Preferably, the smelting process of the target master alloy in the step (1) is carried out in a vacuum or argon protection mode.

Preferably, the alloy atomization in the step (2) adopts nitrogen or argon atomization, and the gas flow is 0.02-0.24m³The gas pressure is 0.5-0.9MPa, and the temperature of the atomized melt is 1400-1500 ℃.

Preferably, the particle size of the alloy powder in step (2) is selected to be 10-150 μm.

Preferably, the hot isostatic pressing treatment in step (3) comprises the following specific operation steps: firstly, alloy powder is put into a package sleeve and pumped at the temperature of 450-^-4Compacting the powder under Pa; and then carrying out hot isostatic pressing treatment in an argon protective environment, wherein the hot isostatic pressing pressure is 150MPa-180MPa, the temperature is 1100-1200 ℃, and the heat preservation time is 120-300 min.
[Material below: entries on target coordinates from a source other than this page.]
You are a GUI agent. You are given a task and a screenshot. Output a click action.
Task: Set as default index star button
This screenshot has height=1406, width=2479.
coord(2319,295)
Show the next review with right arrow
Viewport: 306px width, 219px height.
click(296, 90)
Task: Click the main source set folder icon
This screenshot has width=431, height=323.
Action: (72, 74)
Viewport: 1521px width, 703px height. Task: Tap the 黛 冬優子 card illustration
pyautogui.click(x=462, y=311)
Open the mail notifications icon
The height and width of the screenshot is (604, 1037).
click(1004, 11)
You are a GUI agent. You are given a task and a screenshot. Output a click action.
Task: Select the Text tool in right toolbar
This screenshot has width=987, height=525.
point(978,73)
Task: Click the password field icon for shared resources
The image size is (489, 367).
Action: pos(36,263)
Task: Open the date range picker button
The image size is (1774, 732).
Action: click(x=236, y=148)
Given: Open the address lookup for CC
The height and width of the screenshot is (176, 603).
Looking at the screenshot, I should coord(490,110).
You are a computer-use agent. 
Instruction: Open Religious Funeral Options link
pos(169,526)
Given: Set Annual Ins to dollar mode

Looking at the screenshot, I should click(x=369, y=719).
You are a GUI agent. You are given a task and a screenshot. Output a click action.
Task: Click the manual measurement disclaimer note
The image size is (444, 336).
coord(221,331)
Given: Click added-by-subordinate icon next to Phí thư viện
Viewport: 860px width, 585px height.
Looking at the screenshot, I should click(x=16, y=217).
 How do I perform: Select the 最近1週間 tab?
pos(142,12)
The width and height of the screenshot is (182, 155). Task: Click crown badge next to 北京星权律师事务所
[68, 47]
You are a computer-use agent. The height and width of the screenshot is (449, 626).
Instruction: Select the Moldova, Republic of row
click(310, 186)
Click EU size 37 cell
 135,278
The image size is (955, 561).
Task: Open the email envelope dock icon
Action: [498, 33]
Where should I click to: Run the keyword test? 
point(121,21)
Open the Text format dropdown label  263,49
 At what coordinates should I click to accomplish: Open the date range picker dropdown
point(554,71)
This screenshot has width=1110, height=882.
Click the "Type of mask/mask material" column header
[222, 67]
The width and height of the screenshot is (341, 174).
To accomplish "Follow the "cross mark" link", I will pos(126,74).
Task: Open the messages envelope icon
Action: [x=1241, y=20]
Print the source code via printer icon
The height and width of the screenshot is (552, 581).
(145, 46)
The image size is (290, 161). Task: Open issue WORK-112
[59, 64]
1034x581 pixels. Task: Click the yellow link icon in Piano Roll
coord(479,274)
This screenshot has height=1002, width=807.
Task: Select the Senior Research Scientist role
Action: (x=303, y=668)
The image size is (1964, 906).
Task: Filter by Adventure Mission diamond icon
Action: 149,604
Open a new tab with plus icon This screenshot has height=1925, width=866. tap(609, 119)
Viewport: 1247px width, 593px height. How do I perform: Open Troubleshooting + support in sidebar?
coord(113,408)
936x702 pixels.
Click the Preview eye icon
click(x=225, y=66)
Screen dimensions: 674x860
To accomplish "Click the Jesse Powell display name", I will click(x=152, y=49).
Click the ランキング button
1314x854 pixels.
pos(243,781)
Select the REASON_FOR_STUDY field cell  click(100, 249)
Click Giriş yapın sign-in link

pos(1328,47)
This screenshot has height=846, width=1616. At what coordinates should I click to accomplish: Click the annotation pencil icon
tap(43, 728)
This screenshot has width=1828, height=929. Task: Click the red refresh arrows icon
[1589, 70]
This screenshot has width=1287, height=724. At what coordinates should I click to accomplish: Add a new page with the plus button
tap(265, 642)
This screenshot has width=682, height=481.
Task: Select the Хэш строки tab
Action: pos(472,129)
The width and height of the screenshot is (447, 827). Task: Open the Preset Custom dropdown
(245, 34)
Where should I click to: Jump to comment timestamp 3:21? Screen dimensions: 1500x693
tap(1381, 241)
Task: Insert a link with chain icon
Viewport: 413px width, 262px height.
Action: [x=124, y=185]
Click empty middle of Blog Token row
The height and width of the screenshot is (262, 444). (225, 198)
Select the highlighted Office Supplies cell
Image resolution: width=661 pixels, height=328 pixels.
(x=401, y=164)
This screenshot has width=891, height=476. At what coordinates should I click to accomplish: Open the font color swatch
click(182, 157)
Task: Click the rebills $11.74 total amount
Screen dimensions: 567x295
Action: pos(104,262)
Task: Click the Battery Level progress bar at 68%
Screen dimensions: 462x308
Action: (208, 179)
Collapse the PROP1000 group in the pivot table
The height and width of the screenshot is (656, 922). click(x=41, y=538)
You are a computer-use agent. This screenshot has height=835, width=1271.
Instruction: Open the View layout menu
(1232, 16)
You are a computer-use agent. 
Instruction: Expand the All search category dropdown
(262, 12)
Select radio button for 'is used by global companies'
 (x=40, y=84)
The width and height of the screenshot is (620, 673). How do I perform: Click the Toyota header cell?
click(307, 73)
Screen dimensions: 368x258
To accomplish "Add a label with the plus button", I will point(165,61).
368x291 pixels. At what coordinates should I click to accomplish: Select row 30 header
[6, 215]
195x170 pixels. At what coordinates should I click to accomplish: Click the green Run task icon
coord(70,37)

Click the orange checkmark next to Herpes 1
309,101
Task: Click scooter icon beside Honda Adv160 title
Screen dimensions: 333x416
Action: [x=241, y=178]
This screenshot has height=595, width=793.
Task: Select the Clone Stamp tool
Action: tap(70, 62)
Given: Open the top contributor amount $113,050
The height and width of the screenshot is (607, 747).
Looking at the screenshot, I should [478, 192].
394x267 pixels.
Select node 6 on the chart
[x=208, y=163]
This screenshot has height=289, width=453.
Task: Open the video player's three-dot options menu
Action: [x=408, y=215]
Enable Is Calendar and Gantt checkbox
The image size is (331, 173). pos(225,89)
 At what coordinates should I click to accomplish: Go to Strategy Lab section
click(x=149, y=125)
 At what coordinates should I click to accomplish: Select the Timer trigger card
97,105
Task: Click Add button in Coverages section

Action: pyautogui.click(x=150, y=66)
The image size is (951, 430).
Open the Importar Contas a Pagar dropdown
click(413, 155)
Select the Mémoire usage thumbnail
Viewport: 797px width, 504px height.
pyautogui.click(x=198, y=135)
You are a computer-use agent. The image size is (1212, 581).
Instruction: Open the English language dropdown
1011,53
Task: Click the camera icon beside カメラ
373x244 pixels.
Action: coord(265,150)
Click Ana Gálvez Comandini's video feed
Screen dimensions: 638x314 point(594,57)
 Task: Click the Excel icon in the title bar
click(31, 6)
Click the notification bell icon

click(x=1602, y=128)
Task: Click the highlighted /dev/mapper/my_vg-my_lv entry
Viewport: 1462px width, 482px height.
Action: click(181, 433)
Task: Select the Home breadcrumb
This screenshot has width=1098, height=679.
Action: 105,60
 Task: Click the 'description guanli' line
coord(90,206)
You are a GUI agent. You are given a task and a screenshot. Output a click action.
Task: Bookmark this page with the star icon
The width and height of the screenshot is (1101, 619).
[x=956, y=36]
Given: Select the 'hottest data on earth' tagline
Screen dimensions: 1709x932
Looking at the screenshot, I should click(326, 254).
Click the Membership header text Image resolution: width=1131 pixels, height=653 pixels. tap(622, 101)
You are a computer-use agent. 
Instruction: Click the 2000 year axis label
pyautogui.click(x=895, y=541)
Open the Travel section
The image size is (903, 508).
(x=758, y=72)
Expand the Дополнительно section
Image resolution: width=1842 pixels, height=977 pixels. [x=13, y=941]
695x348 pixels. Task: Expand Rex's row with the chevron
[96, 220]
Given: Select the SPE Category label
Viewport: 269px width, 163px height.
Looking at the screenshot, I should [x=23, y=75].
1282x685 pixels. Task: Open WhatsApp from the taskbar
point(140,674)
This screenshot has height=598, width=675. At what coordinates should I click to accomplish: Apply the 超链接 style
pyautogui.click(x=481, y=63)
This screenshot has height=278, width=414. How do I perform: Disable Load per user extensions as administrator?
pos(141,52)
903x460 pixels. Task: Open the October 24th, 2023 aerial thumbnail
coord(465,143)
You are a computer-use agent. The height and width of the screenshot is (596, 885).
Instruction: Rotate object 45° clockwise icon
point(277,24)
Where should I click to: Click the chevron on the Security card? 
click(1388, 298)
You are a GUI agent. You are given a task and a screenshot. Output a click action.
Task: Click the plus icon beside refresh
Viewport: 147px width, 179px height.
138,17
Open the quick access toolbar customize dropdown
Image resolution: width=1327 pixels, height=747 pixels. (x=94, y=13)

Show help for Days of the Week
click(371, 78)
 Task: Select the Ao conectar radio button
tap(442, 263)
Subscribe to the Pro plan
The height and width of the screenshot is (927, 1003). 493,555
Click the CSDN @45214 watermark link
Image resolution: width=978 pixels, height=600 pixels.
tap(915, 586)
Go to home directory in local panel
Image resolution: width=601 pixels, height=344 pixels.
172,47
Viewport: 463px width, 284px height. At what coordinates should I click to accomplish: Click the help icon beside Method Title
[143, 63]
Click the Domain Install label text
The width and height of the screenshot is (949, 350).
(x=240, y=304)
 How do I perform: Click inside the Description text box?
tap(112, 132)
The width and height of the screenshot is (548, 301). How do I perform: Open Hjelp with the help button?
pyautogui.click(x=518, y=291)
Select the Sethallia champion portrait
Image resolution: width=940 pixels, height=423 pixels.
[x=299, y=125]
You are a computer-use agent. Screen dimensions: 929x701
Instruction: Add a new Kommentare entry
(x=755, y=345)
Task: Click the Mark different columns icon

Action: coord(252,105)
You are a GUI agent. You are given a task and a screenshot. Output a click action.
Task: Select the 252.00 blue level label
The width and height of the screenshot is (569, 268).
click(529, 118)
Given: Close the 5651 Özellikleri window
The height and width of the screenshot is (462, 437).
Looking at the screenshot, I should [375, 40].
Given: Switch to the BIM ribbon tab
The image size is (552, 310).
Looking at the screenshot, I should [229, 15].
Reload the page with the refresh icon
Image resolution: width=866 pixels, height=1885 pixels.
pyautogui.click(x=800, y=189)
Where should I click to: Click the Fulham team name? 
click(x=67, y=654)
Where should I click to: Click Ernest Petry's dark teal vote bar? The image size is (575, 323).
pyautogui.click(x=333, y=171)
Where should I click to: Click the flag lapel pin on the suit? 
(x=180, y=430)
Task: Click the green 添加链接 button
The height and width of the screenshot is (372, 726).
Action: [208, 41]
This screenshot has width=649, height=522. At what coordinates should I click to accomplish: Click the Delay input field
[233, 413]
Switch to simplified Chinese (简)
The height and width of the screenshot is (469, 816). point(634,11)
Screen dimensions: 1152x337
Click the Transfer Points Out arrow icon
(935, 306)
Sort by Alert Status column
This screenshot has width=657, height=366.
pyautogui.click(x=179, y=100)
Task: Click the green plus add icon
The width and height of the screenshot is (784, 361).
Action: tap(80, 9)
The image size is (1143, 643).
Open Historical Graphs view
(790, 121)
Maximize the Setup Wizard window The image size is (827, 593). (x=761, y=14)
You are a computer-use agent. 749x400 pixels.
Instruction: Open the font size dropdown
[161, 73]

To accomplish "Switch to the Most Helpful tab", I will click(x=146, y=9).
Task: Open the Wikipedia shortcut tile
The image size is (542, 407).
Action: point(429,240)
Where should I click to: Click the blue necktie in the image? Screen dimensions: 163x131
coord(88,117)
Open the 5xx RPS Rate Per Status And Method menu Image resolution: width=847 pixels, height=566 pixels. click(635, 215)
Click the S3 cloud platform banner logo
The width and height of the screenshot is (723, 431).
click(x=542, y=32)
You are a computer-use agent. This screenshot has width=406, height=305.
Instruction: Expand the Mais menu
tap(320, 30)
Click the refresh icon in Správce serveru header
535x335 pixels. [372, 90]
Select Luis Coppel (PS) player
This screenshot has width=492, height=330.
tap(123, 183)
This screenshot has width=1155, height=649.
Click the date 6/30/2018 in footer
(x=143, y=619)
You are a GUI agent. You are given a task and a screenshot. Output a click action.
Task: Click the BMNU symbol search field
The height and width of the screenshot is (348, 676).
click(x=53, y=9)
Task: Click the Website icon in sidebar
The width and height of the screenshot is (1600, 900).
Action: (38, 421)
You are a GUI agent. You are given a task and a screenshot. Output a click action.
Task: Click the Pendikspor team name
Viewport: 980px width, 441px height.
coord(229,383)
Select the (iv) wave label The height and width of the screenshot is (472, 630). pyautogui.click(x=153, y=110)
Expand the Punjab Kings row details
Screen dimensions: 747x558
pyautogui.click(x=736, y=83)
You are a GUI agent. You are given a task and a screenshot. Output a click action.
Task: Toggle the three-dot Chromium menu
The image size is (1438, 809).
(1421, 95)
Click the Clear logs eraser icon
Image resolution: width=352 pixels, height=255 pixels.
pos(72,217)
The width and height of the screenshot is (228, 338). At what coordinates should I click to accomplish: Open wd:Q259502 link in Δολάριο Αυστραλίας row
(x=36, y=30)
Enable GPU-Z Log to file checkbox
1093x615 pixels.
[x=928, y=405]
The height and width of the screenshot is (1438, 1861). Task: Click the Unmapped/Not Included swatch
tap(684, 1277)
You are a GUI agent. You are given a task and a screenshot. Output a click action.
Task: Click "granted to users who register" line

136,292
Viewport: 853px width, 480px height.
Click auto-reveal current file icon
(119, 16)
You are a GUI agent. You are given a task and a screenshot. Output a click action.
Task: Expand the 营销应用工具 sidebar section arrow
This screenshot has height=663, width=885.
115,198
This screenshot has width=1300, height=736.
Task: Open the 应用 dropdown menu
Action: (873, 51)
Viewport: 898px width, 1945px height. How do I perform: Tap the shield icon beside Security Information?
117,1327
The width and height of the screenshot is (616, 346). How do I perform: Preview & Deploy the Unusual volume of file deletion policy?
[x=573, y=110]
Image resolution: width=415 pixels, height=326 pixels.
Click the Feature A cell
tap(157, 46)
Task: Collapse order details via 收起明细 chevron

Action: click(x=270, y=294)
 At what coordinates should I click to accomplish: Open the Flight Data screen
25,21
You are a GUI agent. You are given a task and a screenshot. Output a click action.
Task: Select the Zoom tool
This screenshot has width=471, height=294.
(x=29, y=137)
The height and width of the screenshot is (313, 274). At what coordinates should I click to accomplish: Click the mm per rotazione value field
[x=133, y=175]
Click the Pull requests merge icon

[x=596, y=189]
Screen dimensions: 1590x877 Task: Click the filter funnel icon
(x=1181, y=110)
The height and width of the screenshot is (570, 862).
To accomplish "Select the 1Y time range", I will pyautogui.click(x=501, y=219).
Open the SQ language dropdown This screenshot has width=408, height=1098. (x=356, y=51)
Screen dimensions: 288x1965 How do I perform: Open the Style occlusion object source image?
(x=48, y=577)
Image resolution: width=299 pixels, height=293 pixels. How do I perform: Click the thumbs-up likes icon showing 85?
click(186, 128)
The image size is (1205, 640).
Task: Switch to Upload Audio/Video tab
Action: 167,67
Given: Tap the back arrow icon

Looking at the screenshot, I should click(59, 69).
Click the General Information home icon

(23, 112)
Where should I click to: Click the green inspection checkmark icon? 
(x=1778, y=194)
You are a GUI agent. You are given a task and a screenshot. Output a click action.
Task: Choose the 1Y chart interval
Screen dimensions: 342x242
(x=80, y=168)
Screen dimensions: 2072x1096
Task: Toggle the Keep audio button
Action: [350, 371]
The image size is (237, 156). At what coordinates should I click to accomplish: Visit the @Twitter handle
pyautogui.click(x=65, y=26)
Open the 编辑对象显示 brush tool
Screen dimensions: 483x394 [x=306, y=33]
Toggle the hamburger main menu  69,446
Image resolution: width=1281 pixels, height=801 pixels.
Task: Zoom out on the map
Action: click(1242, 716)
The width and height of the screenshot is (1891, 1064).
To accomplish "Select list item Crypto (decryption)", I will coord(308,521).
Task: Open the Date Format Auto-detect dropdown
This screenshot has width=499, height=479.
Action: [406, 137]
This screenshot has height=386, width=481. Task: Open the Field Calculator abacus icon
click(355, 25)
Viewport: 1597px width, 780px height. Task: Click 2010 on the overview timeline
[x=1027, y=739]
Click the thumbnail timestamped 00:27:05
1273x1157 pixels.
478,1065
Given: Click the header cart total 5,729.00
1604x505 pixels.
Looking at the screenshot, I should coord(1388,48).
Preferably, the hot extrusion treatment in the step (4) comprises the following specific operation steps: firstly, preheating a hot isostatic pressing material to an extrusion temperature, preheating an extrusion cylinder to the temperature of 300-; then carrying out extrusion treatment, wherein the extrusion temperature is 1130-1200 ℃, and the extrusion ratio is 13-16: 1, the extrusion pressure 950-.

Preferably, the sheath treatment in the step (5) adopts a wire-cut electric discharge machine to cut off the stainless steel sheath on the outer layer of the sample after the hot extrusion.

Preferably, the temperature of the annealing treatment in the step (6) is 1100-1200 ℃, and the time is 30-120 min.